Он стал думать о Лене и увидел, что слишком еще мало испытал, чтобы принимать какие-нибудь решения на ее счет. Она была у него в мыслях, вернее — не она: он почти не мог себе ее представить, так мало он ее видел, в мыслях был он сам со своею новой тревогой. На мгновение он вдруг забыл ее имя… Он перебирал начальные впечатления: некоторые из них обладали странной, безвольной расплывчатостью, это он заметил еще там, у Шиловских; некоторые, наоборот, были так остры, так жгучи. Он заснул, сам того не заметив и не шевелясь, едва слышно дыша, в крепком сне проспал всю ночь.
Глава третья
Иван спал лицом в подушку, штора была задернута так, чтобы белый день, ветреный, яркий, с пестрым быстро меняющимся небом, не мешал ему, чтобы свет падал только на стол, на книги и бумаги. Саша сидел посреди комнаты, все еще не одетый, хотя было двенадцать часов; он сидел неподвижно и смотрел на Ивана, каждое сонное движение, каждый вздох которого наполняли его смешанным чувством жалости и неприязни. Он не мог двинуться, ему начинало казаться, что он болен, что болезнь живет в нем уже несколько дней и теперь объявилась во всей силе; он вспоминал, что еще несколько дней тому назад ему было не по себе вечером, возвращаясь с Катей, а прошлой ночью у него наверное был жар, и, может быть, его продуло в библиотеке — спину ломит и клонит ко сну.
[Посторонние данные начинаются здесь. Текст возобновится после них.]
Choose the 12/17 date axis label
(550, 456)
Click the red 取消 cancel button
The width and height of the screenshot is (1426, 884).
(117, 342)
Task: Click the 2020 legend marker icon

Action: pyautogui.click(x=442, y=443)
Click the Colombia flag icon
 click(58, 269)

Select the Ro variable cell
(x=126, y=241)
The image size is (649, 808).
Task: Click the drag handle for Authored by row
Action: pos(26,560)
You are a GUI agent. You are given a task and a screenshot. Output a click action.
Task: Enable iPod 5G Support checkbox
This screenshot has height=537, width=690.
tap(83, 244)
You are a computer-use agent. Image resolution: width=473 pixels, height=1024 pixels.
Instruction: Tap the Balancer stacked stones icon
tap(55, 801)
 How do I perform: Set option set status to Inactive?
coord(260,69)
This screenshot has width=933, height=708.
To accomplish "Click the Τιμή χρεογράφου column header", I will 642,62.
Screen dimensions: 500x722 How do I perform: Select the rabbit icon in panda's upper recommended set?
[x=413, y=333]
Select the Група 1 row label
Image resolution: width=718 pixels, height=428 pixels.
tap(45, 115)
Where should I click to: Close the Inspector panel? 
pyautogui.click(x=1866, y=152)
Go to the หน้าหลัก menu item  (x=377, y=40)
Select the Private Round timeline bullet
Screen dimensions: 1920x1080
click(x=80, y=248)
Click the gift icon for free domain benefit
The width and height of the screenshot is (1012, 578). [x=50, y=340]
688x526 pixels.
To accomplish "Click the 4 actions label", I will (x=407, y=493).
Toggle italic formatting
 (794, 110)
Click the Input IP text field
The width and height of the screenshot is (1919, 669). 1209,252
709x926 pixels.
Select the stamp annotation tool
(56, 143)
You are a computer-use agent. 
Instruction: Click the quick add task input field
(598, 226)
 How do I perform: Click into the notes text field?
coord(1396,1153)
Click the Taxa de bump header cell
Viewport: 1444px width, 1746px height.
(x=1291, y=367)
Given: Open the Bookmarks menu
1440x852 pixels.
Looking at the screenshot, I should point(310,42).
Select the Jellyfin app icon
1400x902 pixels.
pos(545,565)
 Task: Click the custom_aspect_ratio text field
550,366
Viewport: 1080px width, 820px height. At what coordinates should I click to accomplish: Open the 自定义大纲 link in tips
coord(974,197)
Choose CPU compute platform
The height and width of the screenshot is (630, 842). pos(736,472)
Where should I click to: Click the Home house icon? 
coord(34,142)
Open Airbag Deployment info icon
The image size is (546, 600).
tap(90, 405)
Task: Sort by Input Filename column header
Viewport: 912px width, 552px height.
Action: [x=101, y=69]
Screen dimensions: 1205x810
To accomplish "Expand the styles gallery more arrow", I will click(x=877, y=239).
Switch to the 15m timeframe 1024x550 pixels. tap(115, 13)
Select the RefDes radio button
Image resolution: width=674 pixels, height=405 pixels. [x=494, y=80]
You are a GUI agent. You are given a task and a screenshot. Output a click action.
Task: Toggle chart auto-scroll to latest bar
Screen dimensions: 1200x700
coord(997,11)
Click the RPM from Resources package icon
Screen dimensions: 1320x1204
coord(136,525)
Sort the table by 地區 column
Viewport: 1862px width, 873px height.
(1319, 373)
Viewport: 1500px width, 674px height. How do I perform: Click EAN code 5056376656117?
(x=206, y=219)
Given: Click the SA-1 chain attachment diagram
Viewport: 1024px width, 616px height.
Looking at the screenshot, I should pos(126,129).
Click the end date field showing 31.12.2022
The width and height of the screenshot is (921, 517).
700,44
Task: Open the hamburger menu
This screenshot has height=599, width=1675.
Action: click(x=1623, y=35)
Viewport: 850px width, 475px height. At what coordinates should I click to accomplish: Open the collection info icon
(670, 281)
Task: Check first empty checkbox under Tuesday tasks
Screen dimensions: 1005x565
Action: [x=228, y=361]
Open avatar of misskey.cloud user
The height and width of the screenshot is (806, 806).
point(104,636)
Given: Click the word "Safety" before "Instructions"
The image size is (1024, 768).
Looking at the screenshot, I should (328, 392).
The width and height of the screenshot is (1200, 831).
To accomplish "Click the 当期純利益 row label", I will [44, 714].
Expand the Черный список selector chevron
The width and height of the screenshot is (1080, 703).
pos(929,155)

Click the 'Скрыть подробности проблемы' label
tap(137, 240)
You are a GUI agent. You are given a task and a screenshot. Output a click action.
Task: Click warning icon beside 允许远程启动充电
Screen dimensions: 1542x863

Он видел, что жизнь его, не внешняя, та шла своим путем и никто ничего не мог бы заметить, но внутренняя, связанная, однако, очень крепко не только с его душевным состоянием, но и с жизнью его тела, совершенно переменилась: ему уже не хотелось есть в те часы, когда это было нужно, а хотелось есть в иное время, например — по ночам, голова его была тяжела, и ему иногда начинало казаться, будто зрение и слух у него слабеют, будто он живет не совсем, а лишь на одну десятую; он нелегко свыкался с мыслью о том, что все, что он делает, все, что он думает, только ведет к чему-то, не имея самостоятельной цены, будто живет он в нездоровой дреме какого-то ожидания, которая, когда она кончится и наступит настоящая жизнь, не оставит после себя воспоминания, словно дано ему изжить эти пустые дни и ночи для чего-то, рядом с чем и дни и ночи эти покажутся небывшими.